Nevertheless, the picker must have been a fairly simple soul, because I was able to find a nuuber of good records to sell on eBay. The Telamanyi Back Violin sonatas with the Vega Bach bow, the Nelsova Beethoven Violin Sonatas on London, and the Clara Haskil Scarletti Sonatas on green-label Westminster were still there. He got nearly $1000 on eBay just for those three.
I took my fee in vinyl, some nice stuff to listen to, but not too valuable.
And that picker may have been a "simple soul", but he's not alone.
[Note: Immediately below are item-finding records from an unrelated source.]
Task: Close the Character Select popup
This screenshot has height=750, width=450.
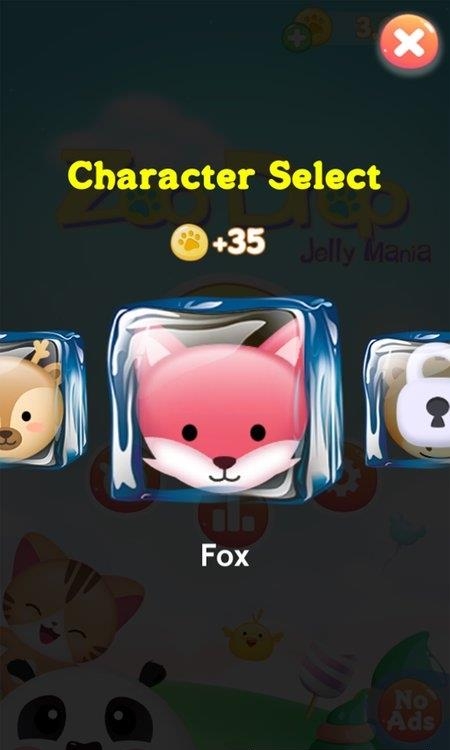Action: 409,42
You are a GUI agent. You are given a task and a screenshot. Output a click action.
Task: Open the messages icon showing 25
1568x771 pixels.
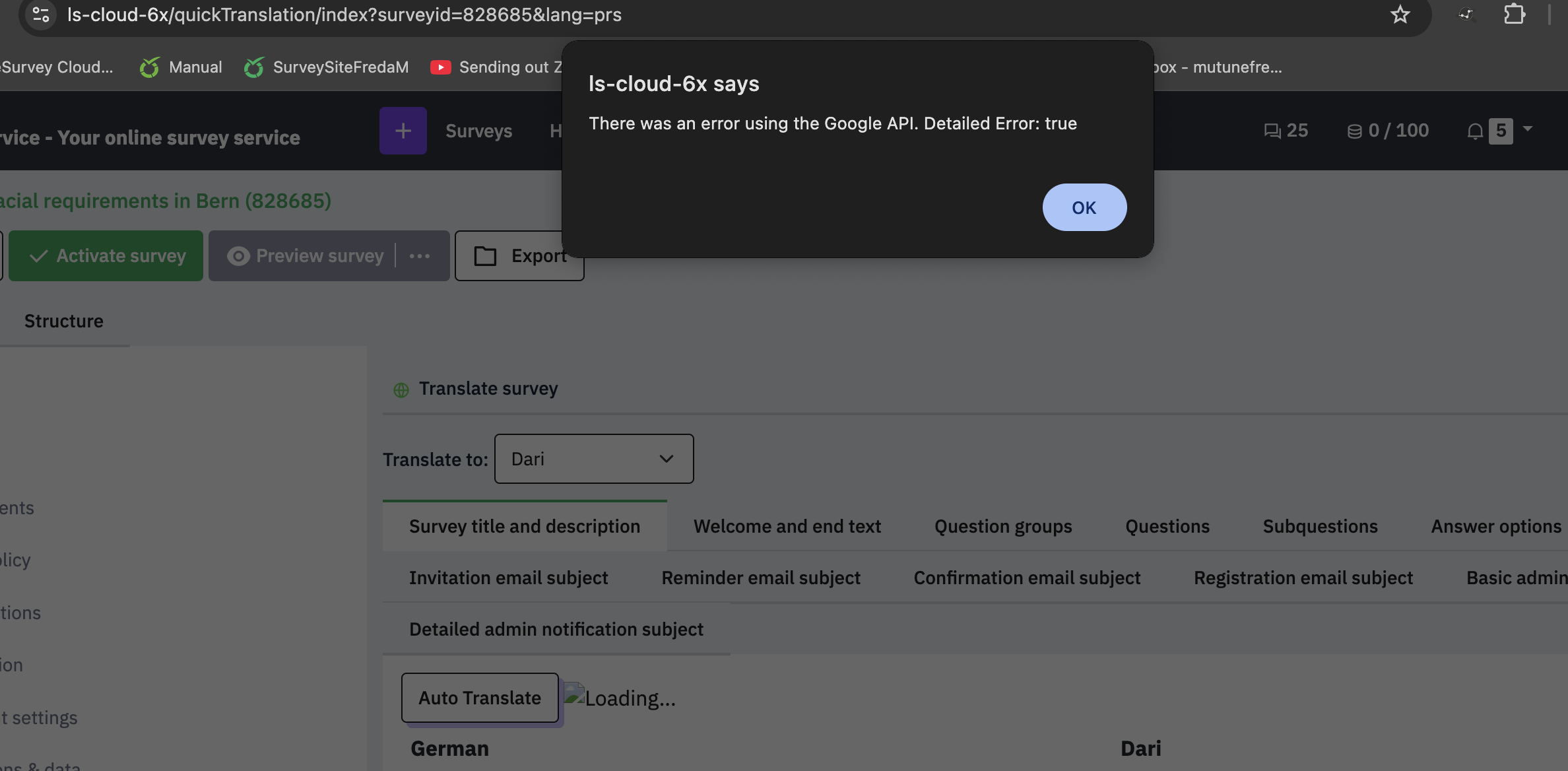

To this day, there are collectors who sweep the Salvation Army and other thrift shops for the classical RCA shaded dogs and Mercs, even the most common ones, and ignore far more valuable ones on other labels.I'm nowhere near the collector you are, and I can think of two Westminster monos I got from thoroughly picked over thrift bins, both NM, one (Leonid Kogan) sells for an average of $84 on ebay, the other (Erica Morini) $117. Some good London, DG and Capitol, too.
Edits: 12/25/16
Sing Along With Mitch, Ray Conniff, Mantovani, Mario Lanza, The Lettermen, The Kingston Trio, Johnny Mathis, Jim Nabors, Barbra Streisand, Steve Lawrence and Eydie Gorme, Robert Goulet, Glenn Campbell, Andy Williams Christmas, Christmas with the King Family, Christmas with Everyone Else Imaginable, cast albums for The Sound Of Music and The King And I, and Christian singing groups, and for classical, mono versions of 60s LPs that were also issued in stereo, E. Power Biggs organ recitals, opera highlights, Pavarotti, Funk & Wagnalls Family Library of Great Music, budget labels like Sine Qua Non, Parliament and Richmond, etc., etc, ....
Now, I'm not saying all of the above is inevitably bad, just that it is in oversupply and tends to be left over the more a collection is picked over. Kierkegaard was an existential philosopher and AFAIK not a musician. His name is there so I can easily find this post again, since this question seems to come up a lot.